Na esquina das ruas Alsina com a Bolívar, no coração de Buenos Aires, esconde-se uma verdadeira máquina do tempo. Com livros usados à venda, expostos em duas mesinhas na porta, do lado de fora, a Librería de Ávila existe humildemente, despretensiosa, e passa despercebida pelos transeuntes desavisados. Para a maioria dos turistas, ela é apenas mais uma lojinha local abrigada em um dos prédios históricos da cidade. No entanto, ali mora um verdadeiro patrimônio argentino que faz parte da história da capital portenha.
Quando se caminha adentro pelas portas largas e antigas de madeira e vidro, é possível sentir-se imediatamente conectado com o passado. Enormes prateleiras pesadas carregam centenas de livros que parecem repousar ali há mais tempo do que se imagina. Alguns se empilham pelos cantos da loja, sobre mesas antigas e próximas a objetos que vieram de tempos bem anteriores ao meu nascimento, no fim da década de 1980. Uma máquina de escrever em um canto escondido e cheio de objetos amontoados. Papeis arrancados de revistas antigas parecem ter sido esquecidos ali há décadas, mas não dá a sensação de que o lugar está desarrumado, pelo contrário, confere ainda mais um charme anacrônico a tudo isso. Um ventilador verde, que parece ter sido adquirido na década de 1940, encostado em uma pilastra no meio da loja, se tornou parte da estética arcaica.
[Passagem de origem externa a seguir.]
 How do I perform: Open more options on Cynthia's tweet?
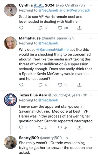[x=92, y=5]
Um buraco no chão, sem acesso, protegido por um corrimão, mostra que é possível descer por uma escada lateral escondida e cheia de livros amontoados e encontrar mais algumas estantes com centenas de livros. A ordem é não ter ordem e essa é a beleza do lugar. Uma plataforma de madeira, que se sobe por uma escada larga e aparentemente frágil, leva a mais estantes pesadas de livros. Não se sabe como aquela estrutura, que parece tão frágil, aguenta todo aquele peso. Mas foi lá em cima que escolhi o livro que conta a história do cinema argentino, que acabei trazendo na volta para casa, no Brasil. Nas mesas embaixo, catei um livro infantil em espanhol para meu filho de 4 anos, para que ele se recorde de que, na infância, viveu ótimas memórias com os pais na Argentina.
A Librería de Ávila ganhou este nome na década de 1990, em homenagem ao escritor espanhol San Juan de la Cruz, nascido na cidade de Ávila. Mas o local remonta ao século 18, quando, em 1785, ela foi fundada por Francisco Salvio Marull, um livreiro catalão que vendia, em seu comércio colonial, livros importados da Europa. Os itens, óbvio, eram altamente valorizados por sua escassez. Por isso, não surpreende que o local tenha passado a ser muito mais que uma livraria, mas um ponto de encontro de intelectuais e revolucionários da época, além de um berço da imprensa argentina.
A Librería de Ávila, que primeiro se chamou Librería del Colegio devido à proximidade com o Colégio de San Carlos, também já vendeu produtos farmacêuticos e religiosos e abrigou exposições de arte. Após mais de um século como reduto de pensadores, o imóvel experimentou um período de decadência em meados do século 20, tornou-se um armazém até ser revitalizado na década de 1990 e retornar às suas origens livreiras. Se tivesse sido preservado desde sempre em sua formação original, poderia ter hoje o título de terceira livraria mais antiga do mundo, atrás apenas da Bertrand, em Portugal, e da Moravian Book Shop, nos Estados Unidos. Se um dia você passar por ali, entre as ruas Alsina e Bolívar, não pense duas vezes. Entre e sinta-se inspirado pelos espíritos dos pensadores do passado.